By this point, it's becoming more general knowledge that the last week of the year is a real sweet spot for holiday fundraising.  But just to underscore the point -- be sure to get out at least one fundraising appeal today or tomorrow, terrible economy be damned.  In fact, it's not only not too late to make a holiday ask, these next two days are probably the absolute best time all year to make that ask.  Given the bleak fundraising scene that likely awaits come January and February and beyond, it'd be crazy not to put out that pitch e-mail in some form in the next 24 hours or so.  Heck, how about one today and two tomorrow?  Come February, are you more likely to wish that you'd asked more often or less often back when the getting was good?

Actually, for anyone with an online component in the job description, this holiday season could be the leading edge of an important structural shift in nonprofit fundraising.
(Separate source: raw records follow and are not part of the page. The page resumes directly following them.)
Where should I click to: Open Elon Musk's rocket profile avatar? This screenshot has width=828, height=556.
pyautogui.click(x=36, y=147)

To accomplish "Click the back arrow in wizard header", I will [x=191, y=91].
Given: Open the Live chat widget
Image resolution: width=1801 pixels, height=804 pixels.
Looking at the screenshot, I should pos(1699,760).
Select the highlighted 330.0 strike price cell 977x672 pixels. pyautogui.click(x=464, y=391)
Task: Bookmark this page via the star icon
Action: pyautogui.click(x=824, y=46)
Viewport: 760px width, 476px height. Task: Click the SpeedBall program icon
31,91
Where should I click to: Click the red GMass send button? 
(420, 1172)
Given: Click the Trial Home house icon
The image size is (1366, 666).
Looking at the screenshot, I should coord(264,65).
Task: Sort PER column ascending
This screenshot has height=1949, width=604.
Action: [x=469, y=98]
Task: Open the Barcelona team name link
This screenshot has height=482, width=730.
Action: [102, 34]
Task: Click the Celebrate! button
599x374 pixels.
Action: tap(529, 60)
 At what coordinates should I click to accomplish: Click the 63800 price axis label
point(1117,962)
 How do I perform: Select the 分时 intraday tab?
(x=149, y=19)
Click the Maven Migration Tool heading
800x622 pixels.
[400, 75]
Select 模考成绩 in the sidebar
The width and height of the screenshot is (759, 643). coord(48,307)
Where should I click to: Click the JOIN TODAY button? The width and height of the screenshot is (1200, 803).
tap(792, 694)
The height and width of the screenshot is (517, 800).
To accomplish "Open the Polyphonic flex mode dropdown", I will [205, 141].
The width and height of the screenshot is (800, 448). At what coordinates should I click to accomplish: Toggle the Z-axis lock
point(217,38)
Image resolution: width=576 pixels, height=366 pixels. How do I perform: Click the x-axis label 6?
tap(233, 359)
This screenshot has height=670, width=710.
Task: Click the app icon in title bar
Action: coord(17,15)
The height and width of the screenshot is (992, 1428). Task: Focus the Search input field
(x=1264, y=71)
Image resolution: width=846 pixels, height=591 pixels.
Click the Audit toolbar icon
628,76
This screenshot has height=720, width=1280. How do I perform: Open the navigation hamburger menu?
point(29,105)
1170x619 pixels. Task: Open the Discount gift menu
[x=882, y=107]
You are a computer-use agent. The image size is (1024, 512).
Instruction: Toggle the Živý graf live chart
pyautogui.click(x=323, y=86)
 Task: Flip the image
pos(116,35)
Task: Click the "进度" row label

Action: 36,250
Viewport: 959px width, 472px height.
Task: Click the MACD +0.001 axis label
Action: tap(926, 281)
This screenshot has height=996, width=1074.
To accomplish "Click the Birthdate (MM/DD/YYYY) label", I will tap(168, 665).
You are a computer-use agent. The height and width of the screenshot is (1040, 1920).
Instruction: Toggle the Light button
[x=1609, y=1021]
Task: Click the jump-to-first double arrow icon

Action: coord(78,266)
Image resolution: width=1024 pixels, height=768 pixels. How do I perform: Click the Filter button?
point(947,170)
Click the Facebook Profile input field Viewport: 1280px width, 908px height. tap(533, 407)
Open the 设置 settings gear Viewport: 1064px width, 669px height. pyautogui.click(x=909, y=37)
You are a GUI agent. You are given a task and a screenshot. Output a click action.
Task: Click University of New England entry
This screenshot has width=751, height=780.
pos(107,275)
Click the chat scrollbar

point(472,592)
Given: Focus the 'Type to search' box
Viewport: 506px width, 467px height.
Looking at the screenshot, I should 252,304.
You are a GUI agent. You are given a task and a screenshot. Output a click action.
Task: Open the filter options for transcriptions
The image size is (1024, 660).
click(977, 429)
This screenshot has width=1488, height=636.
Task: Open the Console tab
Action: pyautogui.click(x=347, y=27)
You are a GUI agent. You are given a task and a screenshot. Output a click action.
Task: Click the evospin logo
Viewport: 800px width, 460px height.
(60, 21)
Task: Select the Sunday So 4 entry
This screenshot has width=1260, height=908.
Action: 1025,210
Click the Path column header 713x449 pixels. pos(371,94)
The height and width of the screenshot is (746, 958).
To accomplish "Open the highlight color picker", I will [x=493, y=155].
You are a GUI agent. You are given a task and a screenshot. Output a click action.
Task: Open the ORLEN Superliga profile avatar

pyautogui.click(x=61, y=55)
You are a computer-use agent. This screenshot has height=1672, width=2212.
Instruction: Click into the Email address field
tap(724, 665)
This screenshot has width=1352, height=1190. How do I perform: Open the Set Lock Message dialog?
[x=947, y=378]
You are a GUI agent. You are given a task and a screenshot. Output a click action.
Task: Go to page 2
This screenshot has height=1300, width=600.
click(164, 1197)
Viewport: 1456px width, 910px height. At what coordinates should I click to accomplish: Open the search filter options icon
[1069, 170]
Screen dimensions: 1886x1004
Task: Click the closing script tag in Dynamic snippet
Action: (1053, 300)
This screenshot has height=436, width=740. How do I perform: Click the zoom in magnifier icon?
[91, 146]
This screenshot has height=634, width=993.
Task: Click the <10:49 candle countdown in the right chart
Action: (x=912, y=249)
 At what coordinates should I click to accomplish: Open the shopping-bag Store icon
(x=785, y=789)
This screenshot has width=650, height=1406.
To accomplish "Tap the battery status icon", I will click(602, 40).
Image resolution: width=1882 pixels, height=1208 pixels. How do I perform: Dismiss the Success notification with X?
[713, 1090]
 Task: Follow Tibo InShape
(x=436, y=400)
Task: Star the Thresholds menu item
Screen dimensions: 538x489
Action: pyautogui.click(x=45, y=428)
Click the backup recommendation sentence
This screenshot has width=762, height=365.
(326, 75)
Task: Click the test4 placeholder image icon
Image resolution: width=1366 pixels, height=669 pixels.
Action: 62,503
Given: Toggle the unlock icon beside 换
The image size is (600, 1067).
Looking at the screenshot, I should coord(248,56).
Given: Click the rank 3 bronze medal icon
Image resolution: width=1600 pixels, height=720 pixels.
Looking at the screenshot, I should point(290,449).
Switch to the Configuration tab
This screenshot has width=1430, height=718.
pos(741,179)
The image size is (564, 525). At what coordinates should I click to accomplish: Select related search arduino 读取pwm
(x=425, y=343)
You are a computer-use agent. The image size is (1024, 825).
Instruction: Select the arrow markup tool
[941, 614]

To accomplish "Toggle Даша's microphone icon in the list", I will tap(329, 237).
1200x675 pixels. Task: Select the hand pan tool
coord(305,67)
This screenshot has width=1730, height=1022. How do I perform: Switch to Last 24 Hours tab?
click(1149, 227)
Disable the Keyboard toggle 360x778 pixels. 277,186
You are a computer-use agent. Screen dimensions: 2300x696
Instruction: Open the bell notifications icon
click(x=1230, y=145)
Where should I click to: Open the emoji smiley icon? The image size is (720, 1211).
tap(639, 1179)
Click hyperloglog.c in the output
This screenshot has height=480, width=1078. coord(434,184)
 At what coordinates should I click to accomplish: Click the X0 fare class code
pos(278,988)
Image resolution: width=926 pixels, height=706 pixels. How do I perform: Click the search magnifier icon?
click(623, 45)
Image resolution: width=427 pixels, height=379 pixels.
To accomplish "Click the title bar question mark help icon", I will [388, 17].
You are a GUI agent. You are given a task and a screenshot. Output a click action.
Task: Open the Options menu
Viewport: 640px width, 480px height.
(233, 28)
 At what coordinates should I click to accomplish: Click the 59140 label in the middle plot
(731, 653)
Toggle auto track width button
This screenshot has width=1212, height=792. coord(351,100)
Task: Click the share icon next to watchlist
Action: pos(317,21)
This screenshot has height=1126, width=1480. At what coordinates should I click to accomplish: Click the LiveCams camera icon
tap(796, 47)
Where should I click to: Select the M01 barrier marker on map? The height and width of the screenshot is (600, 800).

While all charitable giving of every description figures to suffer in the years ahead, some scattered data points from retail suggest that online purchases more or less held their own during this past (and otherwise disastrous) holiday season.  Some of that undoubtedly reflects purchases that would otherwise have been made at brick-and-mortar locations being shifted online, and while not all the parameters of nonprofit development are the same, it's a trend one could easily imagine spilling over.  As with selling sneakers, nonprofit giving opportunities online cut out many expenses (notably mailing) and present a lower threshold for gift completion.

If a pullback in the overall revenue picture of many organizations is in the works, it's a pretty good time to remind H.R. managers how valuable the online piece is to the organization.